ABOUT THIS EXERCISE:
Below are lines of data, and only some are wanted. Please repeat exactly those from the line that has "The height and width of the screenshot is (557, 912)." through the line that has "Task: Open the File menu".
* * * *
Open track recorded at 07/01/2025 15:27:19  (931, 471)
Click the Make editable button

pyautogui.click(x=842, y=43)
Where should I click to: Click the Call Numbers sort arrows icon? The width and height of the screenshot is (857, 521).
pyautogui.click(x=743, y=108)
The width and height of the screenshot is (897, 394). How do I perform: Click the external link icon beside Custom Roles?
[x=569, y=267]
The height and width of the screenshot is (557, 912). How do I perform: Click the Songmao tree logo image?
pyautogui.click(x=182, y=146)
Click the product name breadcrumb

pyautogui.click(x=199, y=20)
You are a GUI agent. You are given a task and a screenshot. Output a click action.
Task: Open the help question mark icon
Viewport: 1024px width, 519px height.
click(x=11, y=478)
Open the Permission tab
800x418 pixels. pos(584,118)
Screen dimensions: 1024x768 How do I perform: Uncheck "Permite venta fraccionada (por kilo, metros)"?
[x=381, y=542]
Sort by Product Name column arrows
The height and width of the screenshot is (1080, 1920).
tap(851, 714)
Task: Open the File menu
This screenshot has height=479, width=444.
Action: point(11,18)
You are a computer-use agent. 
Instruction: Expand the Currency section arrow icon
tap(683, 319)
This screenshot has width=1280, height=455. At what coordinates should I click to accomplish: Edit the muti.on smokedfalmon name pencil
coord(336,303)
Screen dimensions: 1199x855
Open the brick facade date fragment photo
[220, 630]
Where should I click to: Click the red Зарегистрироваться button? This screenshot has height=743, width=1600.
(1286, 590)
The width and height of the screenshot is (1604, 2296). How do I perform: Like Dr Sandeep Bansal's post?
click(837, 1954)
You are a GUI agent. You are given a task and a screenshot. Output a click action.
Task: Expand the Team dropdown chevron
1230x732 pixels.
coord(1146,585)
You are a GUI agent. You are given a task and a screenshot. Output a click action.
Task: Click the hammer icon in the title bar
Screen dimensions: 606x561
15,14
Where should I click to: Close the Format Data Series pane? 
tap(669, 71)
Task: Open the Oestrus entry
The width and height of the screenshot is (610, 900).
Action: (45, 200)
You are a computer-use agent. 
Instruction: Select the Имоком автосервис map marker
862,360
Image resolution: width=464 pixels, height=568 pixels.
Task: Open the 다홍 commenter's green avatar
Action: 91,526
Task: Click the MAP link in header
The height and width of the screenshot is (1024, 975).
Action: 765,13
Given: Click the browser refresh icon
* * * *
TASK RESPONSE:
The height and width of the screenshot is (557, 912). How do I perform: Click the Songmao tree logo image?
pyautogui.click(x=182, y=146)
Click the product name breadcrumb

pyautogui.click(x=199, y=20)
You are a GUI agent. You are given a task and a screenshot. Output a click action.
Task: Open the help question mark icon
Viewport: 1024px width, 519px height.
click(x=11, y=478)
Open the Permission tab
800x418 pixels. pos(584,118)
Screen dimensions: 1024x768 How do I perform: Uncheck "Permite venta fraccionada (por kilo, metros)"?
[x=381, y=542]
Sort by Product Name column arrows
The height and width of the screenshot is (1080, 1920).
tap(851, 714)
Task: Open the File menu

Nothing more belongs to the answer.